I leaned quickly to my right to avoid the jabbing finger.
“You shot Birmingham,” he said.
“Cunningham, and I didn’t shoot him.”
“You shot him and went after the girl because she saw you shoot him. Then you shot her.”
“And then I shot myself,” I said.
“Yeah. And pitched the gun. We’re looking for it.”
“Ask the girl,” I said. “She’ll tell you I didn’t shoot her.”
“And she’ll tell me you didn’t shoot Cunningham, right?”
“The girl saw the shooter. She’ll give you a description.”
“Yeah,” he said. “Beard, turban, bullshit. We’ve got the beard and turban where you dropped them on the steps.”
“I was onstage about to be sawed in half by a buzz saw when Cunningham was shot,” I said.
“We don’t know exactly when he was shot.”
“Check with the doorman. Check with Gwen. They’ll tell you I couldn’t …”
“And I’ll tell you you could,” he said. “You’re working for the magician. Cunningham was trying to blackmail him. You shot him. Then you went after the witness.”
“I helped her, and who do you think shot me?”
“Shot yourself,” said Cawelti, face inches from mine.
“And threw the pellet gun away? Did you find it?”
“Not yet,” he said.
“You’ve got the other gun?” I a
sked.
“What other gun?”
“The one that was used to kill Cunningham,” I said. “That was no pellet hole.”
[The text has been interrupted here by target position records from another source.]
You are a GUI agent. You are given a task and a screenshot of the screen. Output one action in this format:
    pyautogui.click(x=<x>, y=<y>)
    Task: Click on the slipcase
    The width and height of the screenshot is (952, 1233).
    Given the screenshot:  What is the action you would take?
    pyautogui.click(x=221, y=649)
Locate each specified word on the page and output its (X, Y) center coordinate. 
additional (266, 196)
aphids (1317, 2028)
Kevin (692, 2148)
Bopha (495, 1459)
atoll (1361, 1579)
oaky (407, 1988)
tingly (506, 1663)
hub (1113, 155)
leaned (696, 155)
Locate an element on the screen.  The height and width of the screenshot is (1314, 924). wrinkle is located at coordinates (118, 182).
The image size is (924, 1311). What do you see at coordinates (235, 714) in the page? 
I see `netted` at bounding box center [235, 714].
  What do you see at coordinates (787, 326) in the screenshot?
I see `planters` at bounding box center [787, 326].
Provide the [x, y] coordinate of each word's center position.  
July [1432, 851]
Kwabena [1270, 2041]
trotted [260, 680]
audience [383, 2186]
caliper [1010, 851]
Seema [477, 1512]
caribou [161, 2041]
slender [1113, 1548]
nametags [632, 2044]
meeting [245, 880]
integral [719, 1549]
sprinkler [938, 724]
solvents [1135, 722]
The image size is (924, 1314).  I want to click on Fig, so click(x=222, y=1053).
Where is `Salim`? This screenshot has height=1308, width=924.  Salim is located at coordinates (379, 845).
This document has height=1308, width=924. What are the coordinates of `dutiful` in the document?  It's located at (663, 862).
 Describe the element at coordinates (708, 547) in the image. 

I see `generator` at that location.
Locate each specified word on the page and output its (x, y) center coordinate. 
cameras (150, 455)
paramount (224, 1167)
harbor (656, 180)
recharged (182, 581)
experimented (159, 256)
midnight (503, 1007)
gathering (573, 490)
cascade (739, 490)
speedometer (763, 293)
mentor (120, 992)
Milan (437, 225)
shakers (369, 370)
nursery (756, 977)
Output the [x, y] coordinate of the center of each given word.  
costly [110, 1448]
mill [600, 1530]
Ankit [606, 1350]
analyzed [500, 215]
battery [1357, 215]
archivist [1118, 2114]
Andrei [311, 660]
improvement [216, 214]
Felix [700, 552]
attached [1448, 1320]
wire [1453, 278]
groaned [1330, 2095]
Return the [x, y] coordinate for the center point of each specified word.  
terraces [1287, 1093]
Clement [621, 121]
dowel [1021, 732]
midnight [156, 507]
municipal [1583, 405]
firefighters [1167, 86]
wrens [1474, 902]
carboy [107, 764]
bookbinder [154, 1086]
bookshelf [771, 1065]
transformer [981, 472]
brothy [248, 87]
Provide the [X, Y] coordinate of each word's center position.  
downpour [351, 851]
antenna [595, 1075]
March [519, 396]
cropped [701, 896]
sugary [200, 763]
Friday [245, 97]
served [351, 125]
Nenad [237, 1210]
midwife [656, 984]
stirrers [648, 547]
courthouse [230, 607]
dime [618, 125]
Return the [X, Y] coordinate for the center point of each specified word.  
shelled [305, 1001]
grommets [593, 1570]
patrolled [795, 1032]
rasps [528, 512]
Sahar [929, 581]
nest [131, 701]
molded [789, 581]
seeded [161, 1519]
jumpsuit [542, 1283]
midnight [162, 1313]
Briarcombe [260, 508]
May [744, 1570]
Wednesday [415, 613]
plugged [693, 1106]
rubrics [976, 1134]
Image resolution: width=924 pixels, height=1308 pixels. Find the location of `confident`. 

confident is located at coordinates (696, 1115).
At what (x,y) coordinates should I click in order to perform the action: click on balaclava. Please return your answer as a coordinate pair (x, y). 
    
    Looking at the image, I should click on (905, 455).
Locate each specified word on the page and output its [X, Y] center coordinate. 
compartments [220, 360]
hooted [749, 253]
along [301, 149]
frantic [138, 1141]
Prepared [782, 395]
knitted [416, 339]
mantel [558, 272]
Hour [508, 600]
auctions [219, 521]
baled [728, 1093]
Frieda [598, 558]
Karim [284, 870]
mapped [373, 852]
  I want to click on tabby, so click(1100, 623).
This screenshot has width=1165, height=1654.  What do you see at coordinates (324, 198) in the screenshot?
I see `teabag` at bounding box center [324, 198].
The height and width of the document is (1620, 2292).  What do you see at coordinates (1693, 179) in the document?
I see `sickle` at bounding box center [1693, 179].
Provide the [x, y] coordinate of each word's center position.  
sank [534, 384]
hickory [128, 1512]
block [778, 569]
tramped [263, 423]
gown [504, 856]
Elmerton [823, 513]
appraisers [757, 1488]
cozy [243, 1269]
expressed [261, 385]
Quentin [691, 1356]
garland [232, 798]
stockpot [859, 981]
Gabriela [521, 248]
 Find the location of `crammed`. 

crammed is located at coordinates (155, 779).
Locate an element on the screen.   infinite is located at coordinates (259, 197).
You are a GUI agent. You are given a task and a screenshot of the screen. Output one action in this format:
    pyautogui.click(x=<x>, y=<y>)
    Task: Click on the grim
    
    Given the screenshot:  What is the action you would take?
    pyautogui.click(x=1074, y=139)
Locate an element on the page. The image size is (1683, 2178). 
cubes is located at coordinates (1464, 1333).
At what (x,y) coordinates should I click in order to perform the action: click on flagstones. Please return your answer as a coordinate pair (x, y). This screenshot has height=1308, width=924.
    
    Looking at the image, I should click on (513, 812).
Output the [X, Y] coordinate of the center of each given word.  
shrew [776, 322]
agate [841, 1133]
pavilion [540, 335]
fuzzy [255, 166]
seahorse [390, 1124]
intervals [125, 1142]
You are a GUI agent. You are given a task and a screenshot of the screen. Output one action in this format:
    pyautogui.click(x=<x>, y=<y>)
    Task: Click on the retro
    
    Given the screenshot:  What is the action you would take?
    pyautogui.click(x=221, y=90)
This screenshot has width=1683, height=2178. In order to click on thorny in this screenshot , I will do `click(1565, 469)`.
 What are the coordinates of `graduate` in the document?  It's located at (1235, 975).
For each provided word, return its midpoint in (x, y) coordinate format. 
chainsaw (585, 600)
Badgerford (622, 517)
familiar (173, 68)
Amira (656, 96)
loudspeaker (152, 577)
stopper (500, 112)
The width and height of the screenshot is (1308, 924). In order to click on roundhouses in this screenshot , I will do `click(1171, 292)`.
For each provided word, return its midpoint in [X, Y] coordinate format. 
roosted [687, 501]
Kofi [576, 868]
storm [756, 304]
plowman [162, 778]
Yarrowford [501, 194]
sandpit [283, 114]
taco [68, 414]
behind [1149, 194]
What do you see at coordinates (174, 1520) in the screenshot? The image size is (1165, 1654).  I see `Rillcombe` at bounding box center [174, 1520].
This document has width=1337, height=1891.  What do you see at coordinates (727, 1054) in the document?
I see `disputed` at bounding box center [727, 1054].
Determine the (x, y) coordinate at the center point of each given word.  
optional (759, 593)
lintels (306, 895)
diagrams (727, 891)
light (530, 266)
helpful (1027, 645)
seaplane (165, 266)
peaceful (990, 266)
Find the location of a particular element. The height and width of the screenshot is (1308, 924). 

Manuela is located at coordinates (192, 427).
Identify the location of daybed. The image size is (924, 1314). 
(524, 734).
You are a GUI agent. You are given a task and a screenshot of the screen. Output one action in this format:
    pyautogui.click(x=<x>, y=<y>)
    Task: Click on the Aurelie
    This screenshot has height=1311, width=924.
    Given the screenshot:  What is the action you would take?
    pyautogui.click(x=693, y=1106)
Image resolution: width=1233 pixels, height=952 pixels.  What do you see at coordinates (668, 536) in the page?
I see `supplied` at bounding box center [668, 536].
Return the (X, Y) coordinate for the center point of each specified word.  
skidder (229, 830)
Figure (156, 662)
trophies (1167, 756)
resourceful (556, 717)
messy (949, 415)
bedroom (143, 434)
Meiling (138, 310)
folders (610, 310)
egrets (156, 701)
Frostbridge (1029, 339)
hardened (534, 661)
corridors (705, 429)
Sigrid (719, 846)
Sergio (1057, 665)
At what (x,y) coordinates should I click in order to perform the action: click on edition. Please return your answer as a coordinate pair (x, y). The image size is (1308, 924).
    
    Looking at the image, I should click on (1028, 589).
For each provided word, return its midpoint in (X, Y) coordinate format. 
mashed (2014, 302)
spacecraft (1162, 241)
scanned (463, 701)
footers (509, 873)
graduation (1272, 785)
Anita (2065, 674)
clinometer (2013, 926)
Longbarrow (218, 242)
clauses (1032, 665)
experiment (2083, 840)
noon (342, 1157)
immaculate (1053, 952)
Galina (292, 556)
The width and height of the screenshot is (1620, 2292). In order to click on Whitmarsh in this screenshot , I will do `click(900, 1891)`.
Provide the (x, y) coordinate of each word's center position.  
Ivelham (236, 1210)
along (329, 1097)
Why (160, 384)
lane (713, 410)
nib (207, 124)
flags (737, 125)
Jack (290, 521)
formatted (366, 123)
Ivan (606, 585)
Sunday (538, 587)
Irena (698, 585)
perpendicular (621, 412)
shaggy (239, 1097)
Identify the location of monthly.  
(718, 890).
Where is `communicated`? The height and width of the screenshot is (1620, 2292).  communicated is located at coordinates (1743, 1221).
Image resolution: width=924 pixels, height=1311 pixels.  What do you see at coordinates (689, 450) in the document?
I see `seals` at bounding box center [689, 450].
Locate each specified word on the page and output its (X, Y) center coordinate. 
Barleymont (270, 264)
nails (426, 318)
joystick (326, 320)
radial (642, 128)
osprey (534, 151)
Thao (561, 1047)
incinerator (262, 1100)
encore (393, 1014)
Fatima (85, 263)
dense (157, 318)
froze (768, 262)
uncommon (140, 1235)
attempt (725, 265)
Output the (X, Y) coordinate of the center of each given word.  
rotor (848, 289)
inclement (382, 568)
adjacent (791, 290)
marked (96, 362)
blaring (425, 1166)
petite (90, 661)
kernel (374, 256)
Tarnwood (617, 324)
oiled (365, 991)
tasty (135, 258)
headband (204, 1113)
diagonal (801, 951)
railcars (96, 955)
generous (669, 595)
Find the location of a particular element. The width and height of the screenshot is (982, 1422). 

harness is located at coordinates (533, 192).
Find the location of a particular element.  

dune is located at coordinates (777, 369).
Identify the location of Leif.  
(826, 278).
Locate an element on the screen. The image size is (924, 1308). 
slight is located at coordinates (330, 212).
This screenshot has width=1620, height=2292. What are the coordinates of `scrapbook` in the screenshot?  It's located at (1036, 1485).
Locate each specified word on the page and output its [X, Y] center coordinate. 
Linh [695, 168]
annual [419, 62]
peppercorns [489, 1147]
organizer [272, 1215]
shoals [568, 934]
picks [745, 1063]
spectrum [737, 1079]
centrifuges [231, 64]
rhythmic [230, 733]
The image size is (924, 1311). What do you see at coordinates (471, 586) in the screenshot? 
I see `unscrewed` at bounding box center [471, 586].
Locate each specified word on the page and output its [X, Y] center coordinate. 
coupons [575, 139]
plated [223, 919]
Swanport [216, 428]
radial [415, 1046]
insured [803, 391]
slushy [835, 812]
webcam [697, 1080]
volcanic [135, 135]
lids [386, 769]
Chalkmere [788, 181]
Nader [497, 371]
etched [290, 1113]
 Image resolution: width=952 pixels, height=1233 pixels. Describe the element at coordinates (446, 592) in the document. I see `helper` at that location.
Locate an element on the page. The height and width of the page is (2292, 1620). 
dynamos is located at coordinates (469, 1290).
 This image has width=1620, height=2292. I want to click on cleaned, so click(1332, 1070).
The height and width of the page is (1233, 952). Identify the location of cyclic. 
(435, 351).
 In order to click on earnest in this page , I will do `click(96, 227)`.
“You had plenty of time to dump it,” he said, finger hovering over my arm.
“Time for my lawyer, Merwin. Martin Raymond Leib,” I said.
Cawelti’s face was bright crimson. He reached out for my wounded shoulder, and I shuffled my chair backward. He took a step toward me.
The door behind him opened. I couldn’t see who it was. Cawelti was between me and the door. He stopped, turned his head, and came flying past me, hitting the wall.
Phil stood there, door open behind him.
A couple of detectives I recognized were in the doorway.
“You’re under arrest,” Cawelti shouted at my brother.
“For what?” Phil said.
“Assaulting a police officer,” Cawelti said, pushing himself away from the wall.
“You fell,” I said.
“Looked that way to me,” said one of the detectives in the door, a big bald sergeant named Pepperman, who had been mustered out of the army in 1919, the same year as my brother.
“Didn’t see it,” said the man next to him, Bill O’Keefe, who Phil had once pushed out of the way of the knife of a drugged-out Mexican kid named Orlejo Sanchez.
“Get the hell out of my office,” Cawelti said, taking a step toward Phil and then thinking better of it.
“You alright?” Phil said, ignoring Cawelti and looking at me.
“Lovely,” I said.
“Your brother killed a man tonight and shot a woman,” Cawelti said. “You don’t get out, you’re under arrest for interfering with a murder investigation.”
Phil turned his unblinking eyes on him.
“You’ve got nothing,” Phil said.
“At the least,” Cawelti said. “At the goddamn least, I’ve got him for leaving the scene of a crime, two crimes.”
“I was chasing the killer,” I said.
“Chasing yourself?” Cawelti asked.
“We’re going,” said Phil, motioning to me to follow him.
“Hold it,” said Cawelti. “You’re not a police officer anymore. I’m in charge here. I’m the law. You do what I goddamn tell you.”